This story starts when my twisted sister-in-law Renee decided this was the year to create a haunted garage for Halloween.  Her kids were done with trick-or-treating and after steadily accumulating Halloween decorations and a solid reputation as one of the ‘spookiest’ houses in the neighborhood, Renee and her husband Scott decided they needed to step it up a notch.  I have long wanted to do an automated holiday, and happened to have about $5000 of Control4 Gear, so we decided…why stop at a notch?  We combined forces to make an Automated Haunted Halloween Garage.  Enter the rest of the family, and it was SCARY just how much fun we had…

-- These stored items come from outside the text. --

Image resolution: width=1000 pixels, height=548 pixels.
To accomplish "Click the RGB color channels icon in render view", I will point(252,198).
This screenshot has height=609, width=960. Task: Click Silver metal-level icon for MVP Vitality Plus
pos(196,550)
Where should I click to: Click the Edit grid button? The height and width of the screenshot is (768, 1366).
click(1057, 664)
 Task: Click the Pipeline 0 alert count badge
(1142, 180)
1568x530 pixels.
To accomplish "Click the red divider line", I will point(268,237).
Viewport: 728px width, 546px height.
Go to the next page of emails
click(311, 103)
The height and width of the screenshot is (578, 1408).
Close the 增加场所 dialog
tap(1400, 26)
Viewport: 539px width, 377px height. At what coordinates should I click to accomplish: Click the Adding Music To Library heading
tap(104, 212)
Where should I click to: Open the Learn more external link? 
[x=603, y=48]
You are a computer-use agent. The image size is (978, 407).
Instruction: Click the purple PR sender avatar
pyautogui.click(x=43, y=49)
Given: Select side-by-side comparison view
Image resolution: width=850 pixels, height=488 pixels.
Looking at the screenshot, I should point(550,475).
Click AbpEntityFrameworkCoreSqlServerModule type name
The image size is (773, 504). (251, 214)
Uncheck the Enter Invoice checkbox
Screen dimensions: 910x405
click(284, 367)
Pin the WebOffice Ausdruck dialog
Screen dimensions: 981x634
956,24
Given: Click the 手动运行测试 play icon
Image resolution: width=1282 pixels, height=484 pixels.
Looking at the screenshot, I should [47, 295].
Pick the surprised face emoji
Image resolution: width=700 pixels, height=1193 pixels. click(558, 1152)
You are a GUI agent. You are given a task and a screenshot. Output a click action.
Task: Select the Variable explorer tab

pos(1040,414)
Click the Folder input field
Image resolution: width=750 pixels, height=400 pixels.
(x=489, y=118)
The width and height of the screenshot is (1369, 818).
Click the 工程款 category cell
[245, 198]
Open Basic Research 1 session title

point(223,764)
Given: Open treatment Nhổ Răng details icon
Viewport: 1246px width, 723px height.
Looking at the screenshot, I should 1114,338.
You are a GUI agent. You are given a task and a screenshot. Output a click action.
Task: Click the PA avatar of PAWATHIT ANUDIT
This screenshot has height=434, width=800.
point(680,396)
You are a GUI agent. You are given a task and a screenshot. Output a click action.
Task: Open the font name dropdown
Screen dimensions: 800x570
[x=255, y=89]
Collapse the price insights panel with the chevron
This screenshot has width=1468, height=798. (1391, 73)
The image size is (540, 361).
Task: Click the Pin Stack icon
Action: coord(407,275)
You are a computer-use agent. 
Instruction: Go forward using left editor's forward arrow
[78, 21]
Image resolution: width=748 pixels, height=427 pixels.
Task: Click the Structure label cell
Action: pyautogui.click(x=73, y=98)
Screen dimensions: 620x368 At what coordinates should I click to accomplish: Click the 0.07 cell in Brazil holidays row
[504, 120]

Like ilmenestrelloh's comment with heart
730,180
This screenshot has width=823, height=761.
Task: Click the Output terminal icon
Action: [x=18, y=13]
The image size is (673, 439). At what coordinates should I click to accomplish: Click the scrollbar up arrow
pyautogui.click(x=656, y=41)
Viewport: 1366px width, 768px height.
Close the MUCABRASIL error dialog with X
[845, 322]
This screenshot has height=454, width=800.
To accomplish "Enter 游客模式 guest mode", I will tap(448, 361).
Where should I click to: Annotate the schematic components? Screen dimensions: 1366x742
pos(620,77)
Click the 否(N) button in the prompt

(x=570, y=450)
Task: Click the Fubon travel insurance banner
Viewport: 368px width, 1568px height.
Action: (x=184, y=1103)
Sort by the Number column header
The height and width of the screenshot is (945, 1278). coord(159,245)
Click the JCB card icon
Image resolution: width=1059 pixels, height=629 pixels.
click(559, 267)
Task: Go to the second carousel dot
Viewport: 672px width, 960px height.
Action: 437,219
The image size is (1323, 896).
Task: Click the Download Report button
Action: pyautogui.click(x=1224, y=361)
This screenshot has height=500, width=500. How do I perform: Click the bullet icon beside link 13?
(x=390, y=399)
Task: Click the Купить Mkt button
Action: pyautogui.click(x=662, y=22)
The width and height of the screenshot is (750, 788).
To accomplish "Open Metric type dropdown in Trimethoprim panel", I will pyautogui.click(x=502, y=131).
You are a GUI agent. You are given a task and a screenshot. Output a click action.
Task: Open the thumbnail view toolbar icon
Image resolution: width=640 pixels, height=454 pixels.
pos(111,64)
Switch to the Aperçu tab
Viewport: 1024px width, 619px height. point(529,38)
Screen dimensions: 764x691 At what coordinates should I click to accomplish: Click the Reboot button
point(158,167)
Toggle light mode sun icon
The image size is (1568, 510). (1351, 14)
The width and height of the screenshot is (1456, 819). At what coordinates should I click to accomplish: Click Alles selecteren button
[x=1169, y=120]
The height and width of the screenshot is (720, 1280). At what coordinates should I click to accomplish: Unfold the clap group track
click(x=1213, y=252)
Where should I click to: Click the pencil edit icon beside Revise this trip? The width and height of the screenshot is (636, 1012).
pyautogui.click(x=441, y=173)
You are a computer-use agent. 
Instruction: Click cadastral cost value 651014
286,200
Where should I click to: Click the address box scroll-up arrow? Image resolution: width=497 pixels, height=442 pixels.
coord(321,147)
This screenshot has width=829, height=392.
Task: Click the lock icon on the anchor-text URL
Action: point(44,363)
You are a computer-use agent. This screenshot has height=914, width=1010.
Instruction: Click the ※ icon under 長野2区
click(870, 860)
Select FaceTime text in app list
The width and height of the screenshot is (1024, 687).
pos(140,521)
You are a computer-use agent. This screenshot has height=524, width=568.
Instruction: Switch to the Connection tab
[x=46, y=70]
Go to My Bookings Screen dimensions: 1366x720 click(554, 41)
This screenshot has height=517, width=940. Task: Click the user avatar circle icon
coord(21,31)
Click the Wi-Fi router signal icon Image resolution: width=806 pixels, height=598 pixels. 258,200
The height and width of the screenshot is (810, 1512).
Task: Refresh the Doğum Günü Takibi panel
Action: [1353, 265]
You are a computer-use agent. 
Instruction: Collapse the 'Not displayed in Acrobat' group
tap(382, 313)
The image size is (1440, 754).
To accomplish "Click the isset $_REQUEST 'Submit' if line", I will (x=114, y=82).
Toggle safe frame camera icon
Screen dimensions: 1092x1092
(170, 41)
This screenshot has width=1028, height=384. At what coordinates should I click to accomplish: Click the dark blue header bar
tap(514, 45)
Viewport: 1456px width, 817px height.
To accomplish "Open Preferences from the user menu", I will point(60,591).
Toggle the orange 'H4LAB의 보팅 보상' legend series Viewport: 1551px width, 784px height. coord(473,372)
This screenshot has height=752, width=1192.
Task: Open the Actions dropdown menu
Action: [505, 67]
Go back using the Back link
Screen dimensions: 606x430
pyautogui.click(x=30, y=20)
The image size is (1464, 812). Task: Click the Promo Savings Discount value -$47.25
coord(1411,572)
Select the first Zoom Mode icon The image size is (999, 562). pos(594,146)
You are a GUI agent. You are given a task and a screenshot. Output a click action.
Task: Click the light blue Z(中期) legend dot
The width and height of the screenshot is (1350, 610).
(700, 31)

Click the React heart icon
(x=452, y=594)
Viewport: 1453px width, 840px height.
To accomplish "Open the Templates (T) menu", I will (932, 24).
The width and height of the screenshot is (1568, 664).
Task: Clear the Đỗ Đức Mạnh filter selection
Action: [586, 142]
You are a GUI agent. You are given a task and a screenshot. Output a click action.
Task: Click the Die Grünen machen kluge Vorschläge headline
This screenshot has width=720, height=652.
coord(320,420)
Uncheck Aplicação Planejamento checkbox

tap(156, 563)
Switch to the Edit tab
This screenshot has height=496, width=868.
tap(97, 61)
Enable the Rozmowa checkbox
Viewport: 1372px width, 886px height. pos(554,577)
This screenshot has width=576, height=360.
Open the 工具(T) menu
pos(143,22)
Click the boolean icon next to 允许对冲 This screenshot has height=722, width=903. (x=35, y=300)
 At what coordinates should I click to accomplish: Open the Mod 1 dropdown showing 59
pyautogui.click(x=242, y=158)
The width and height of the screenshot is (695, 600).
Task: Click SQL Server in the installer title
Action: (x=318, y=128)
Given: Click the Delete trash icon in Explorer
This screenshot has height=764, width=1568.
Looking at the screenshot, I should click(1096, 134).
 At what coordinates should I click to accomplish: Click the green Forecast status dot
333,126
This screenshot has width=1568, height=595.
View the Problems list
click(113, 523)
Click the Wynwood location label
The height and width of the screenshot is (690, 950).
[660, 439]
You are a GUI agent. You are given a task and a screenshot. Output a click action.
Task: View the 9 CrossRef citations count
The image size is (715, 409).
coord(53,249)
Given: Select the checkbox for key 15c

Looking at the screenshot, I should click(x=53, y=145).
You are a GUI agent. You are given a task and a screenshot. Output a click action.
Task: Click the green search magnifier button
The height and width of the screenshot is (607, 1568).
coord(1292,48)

My wife and business partner Jennifer is an artist who shares her sister’s twisted enthusiasm for Halloween.  She was quickly on board and all over the Internet to find Halloween ideas, contribute visual elements, and locate the perfect sound effects. Scott is a skilled craftsman and was able to whip out the guillotines, coffins, rattling monster in a box, etc as quickly as the ladies came up with a new idea.  From a drawing we brainstormed with the family over dinner one chilly October evening—the master plan for the haunted garage was born.  Soon, the whole family was involved.  The kids, nieces, nephew and grandma (!) all jumped in to make do-it-yourself tombstones for the graveyard, jail bars, monster crates…you know, typical family fun.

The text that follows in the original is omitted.